Do you need to test your current skills? 18.090 introduction to mathematical reasoning mit
: Students learn direct proofs, contradiction, induction, and contraposition.
This course serves as the bridge between computational calculus (like 18.01/18.02) and abstract mathematics (like 18.100 Real Analysis or 18.701 Algebra). It is designed to teach students how to write rigorous proofs and think abstractly.
Understanding how to group objects together based on shared characteristics, which lays the groundwork for modular arithmetic and modern algebra. 4. Cardinality and Infinity Do you need to test your current skills
: Demystifying logical statements using universal ( ∀for all ) and existential ( ∃there exists ) quantifiers.
: Transitioning from concrete numbers to abstract sets, fields, and vector spaces. Syllabus and Foundational Topics
However, the Math Department recommends concurrent enrollment in —officially 18.02 (Multivariable Calculus)—to ensure students have a sufficient mathematical foundation.
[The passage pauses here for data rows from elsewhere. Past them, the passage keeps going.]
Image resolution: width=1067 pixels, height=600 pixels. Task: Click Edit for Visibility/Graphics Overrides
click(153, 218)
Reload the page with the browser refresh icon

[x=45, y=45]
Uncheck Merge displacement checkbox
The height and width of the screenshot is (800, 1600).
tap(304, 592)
The department specifically designed 18.090 to be taken concurrently with 18.02 , making it an ideal entry point for students who have completed single-variable calculus and are eager to start proof-based work without delay. It is designed to teach students how to
You cannot skim a math textbook the way you skim a novel. Every word, comma, and symbol in a definition matters. When a theorem is presented, grab a piece of paper and try to sketch a small example to see why it works. Embrace the "Stuck" State
The course is primarily intended for students who want to build a solid foundation in mathematical proof construction
Divisibility, modular arithmetic, greatest common divisors (GCD), the Euclidean algorithm, and Bézout's identity. This is where you get your hands dirty with actual math.
For many students, transitioning from high school calculus to university-level mathematics feels like entering a completely different world. In introductory courses, math is often about computation, algorithms, and finding a numerical answer. High-level mathematics, however, is about structure, logic, and proof.